I-933: Property rights at center of debate
By Fred Obee
Port Townsend Leader Staff Writer
Port Townsend, WA - It's easy to see why Roger Short distrusts government regulators.
A mile and a half of slow-moving Chimacum Creek passes through his property, and over the decades, the government has led efforts to straighten the creek, cut down trees, plant canary grass and eradicate beavers. Today, environmental planners would recommend just the opposite.
At one time, with the backing of government agencies, the object was to put as much land in production as possible by draining wetlands. Today, setbacks to preserve wetlands and protect salmon have grown so restrictive that Short claims his Chimacum Valley farm isn't worth what he paid for it 20 years ago.
"Overregulation squeezes out the little guy and opens the door for the big guy," Short told an election forum crowd at the Masonic Hall in Port Townsend on Sept. 27. "The government needs to think before it acts."
Short said he thinks the answer is Initiative 933, which is on the ballot this November.
If approved by voters, I-933 would work like this: If government regulations reduce property values, state and local governments would be required to pay owners for their loss or waive the rules and allow a proposed development to go forward. Compensation would be paid when any portion of a property is required to remain in its natural state, when logging is restricted or when new regulations prohibit uses that were legal on Jan. 1, 1996, the initiative says.
Opponents, however, say if approved I-933 will cause a tangle of confusion, will require even more government bureaucracy to process claims, will add uncertainty and delay to land-use decisions and will open rural lands to widespread development.
Elizabeth Davis, a Whidbey Island attorney and chair of a League of Women Voters committee that has studied the issue, told the Masonic Hall crowd the wording of the initiative extends beyond real estate to include all real property, including water rights, and even such things as boats, cars, trailers and stocks. While the initiative is being pushed by the Washington Farm Bureau, it applies to any properties, not just farmland.
She said a law adopted in Oregon which also seeks compensation for aggrieved property owners has resulted in more than 2,500 claims totaling more than $5.6 billion. So far, no compensation has been paid.
"That's a pretty good indication of what will happen in Washington," she said.

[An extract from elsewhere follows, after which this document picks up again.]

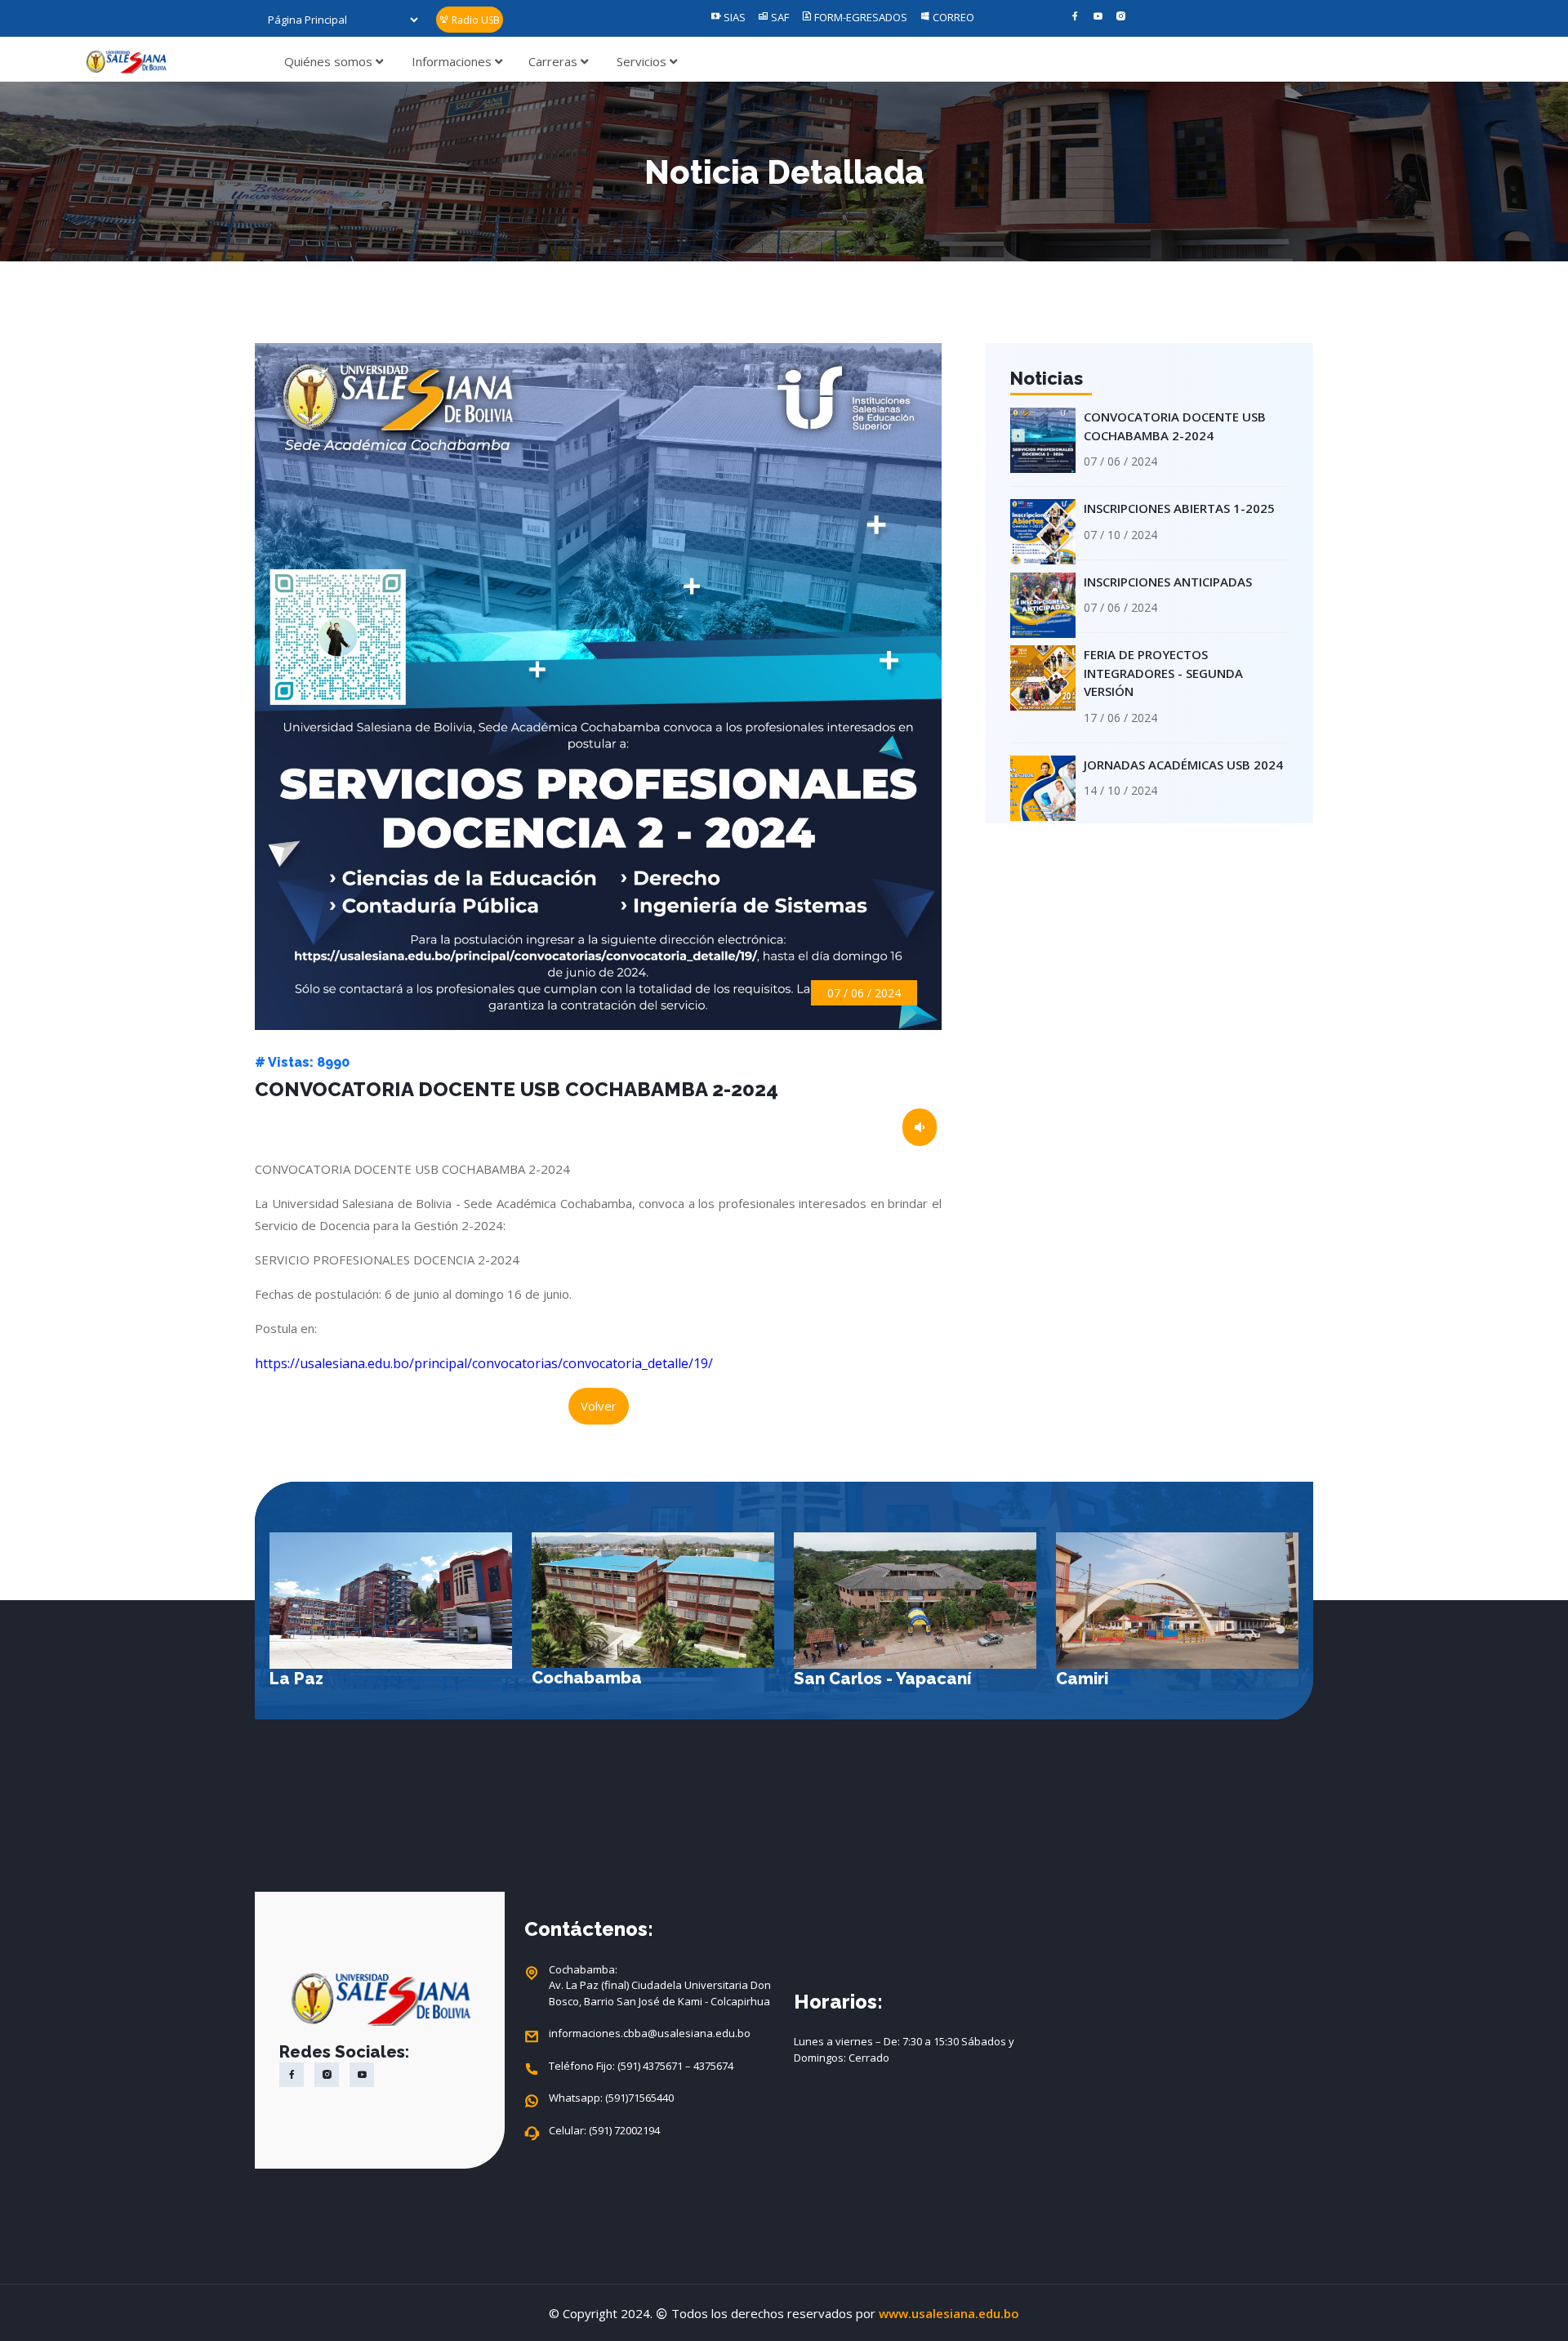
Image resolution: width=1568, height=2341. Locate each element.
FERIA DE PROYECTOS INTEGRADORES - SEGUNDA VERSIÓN (1163, 672)
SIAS (733, 17)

The Oregon law, called Measure 37, is more far reaching than I-933, everyone agrees, but its premise is the same. Under that law, one property owner proposed to build a pumice mine and hydrothermal power plant inside the Newberry National Volcanic Monument in central Oregon. When told he couldn't go forward with the project, he claimed the state must pay him #203 million in compensation or waive the rules and let him build. If I-933 passes, property owners could file similar claims here, so long as the use proposed was legal on Jan. 1, 1996.
Not a new issue
This isn't the first time advocates have asked for a statewide vote to protect private property rights.
In 1995, Referendum 48 was placed on the ballot. Although worded differently, like I-933 it would also have required government to pay landowners when regulations imposed for "public benefit" reduced property values. The referendum was defeated at the polls.

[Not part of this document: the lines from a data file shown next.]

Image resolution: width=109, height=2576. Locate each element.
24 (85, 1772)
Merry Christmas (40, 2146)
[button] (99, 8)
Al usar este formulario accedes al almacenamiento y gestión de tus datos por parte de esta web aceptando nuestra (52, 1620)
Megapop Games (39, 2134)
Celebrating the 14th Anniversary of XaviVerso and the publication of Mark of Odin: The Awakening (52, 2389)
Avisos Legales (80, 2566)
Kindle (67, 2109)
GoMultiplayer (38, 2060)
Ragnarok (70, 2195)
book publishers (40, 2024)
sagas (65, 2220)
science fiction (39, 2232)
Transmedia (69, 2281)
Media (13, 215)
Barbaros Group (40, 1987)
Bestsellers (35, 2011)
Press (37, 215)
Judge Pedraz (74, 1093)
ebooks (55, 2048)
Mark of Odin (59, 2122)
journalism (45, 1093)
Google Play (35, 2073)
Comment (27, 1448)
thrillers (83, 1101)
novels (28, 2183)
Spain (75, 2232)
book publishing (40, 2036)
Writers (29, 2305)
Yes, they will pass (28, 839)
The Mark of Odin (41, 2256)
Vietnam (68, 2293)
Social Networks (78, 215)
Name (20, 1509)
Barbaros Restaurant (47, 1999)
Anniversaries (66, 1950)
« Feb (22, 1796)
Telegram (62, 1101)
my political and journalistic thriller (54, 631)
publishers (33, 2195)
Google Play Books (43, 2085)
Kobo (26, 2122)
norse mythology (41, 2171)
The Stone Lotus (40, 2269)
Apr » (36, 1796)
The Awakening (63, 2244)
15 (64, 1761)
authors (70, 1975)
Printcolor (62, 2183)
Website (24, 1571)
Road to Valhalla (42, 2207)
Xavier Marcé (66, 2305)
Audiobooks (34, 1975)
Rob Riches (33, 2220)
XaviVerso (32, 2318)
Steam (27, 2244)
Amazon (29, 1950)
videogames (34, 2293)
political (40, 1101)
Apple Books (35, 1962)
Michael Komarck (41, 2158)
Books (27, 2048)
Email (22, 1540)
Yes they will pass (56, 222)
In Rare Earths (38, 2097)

The issue fueling the discontent then was the imposition of the Growth Management Act, which restricts uses in rural areas and requires that growth be funneled to cities and towns. Today, growing resentment over the government use of eminent domain nationally and locally for increased setbacks from streams and wetlands is pushing the property rights issue to the forefront once again.

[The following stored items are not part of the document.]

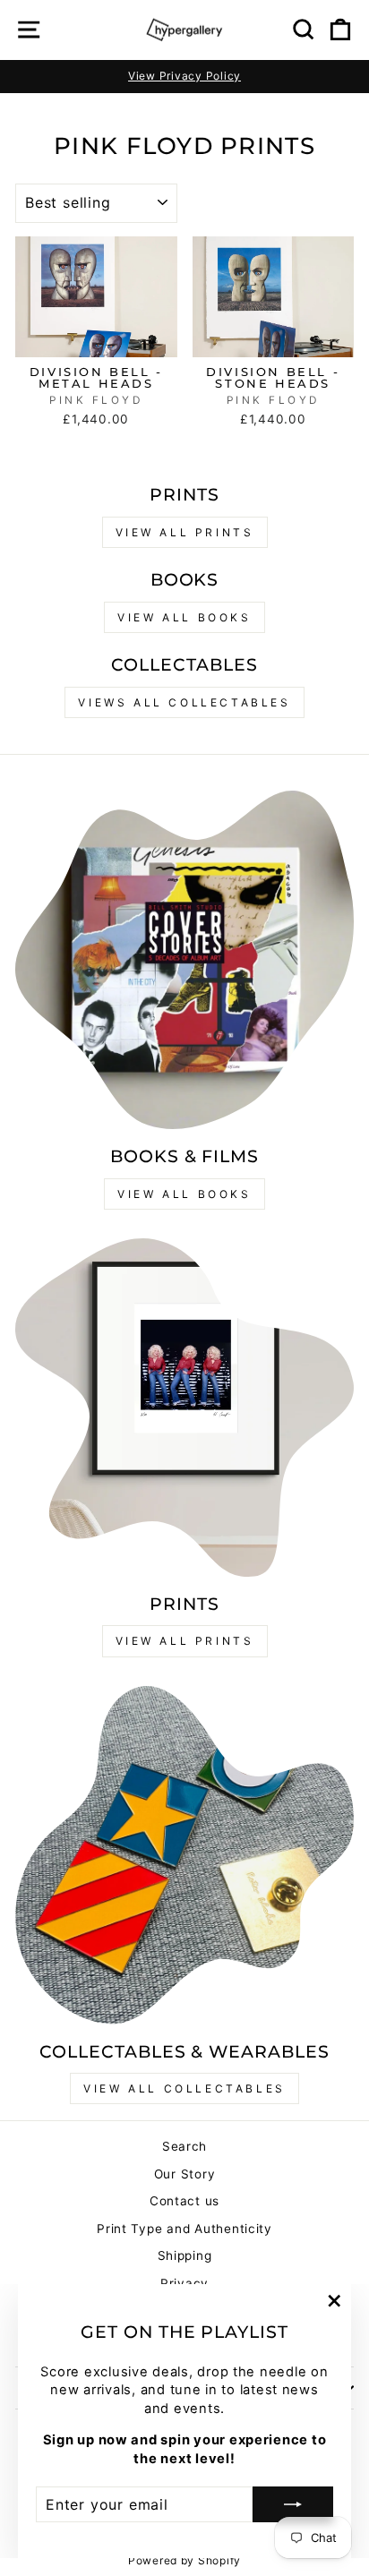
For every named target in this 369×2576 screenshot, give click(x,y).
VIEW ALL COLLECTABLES (184, 2088)
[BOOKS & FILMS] (184, 960)
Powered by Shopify (184, 2560)
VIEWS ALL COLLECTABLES (184, 702)
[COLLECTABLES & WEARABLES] (184, 1855)
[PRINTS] (184, 1407)
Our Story (185, 2174)
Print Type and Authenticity (184, 2228)
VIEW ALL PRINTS (185, 532)
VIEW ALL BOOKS (184, 617)
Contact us (184, 2201)
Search (184, 2146)
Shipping (185, 2255)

Mark Dembro, board president of the Jefferson Land Trust , said he knows that history is replete with examples of bad government, and he said he knows current growth management laws can be improved. He supports working though those specific problems at the local level, but he's opposed to I-933.
"It's the speculator's bill of rights," he says of I-933. "The facts are the facts. It's bad news."
Dembro said all governance is a balance of individual rights and the rights of community as a whole. Zoning might restrict one person, but it also protects neighbors from inappropriate uses popping up next door. Environmental laws might restrict an individual property owner, but it is in the community's interest to protect the environment, he argues.
Cost of implementation
The initiative has caused a storm of controversy across the sate as government agencies and interest groups weigh in.
An analysis by the state Office of Financial Management, for example, estimated that I-933 would cost state agencies between $2 billion and #2.18 billion in the next six years.
Cities and towns would have to bay between $3.8 billion and $5.3 billion, while counties would pay $1.49 billion to $1.51 billion, the study says.
Supporters of the initiative dispute those numbers. They say they are based on the worst case possible and that if governments are careful and enact legislation that doesn't harm property owners, the cost won't be anywhere near that high.
John Stuhlmiller of the Washington Farm Bureau, and one of the drafters of the initiative, told the Port Townsend crowd that governments managed to find the money to pay for growth management, and that cost was easily in the millions.
"The GMA is stopping reasonable us," Stuhlmiller said. "This is our greatest shot at fairness."
At the Masonic Hall League of Women Voters forum, one questioner asked Short whether his support for I-933 means he's unsatisfied with current county efforts to find a compromise on development setbacks from wetlands and streams.
"The process we're involved in right now is very good," Short acknowledged, but he said he's still wary.
"There's just been so much that's bad in the past," he said.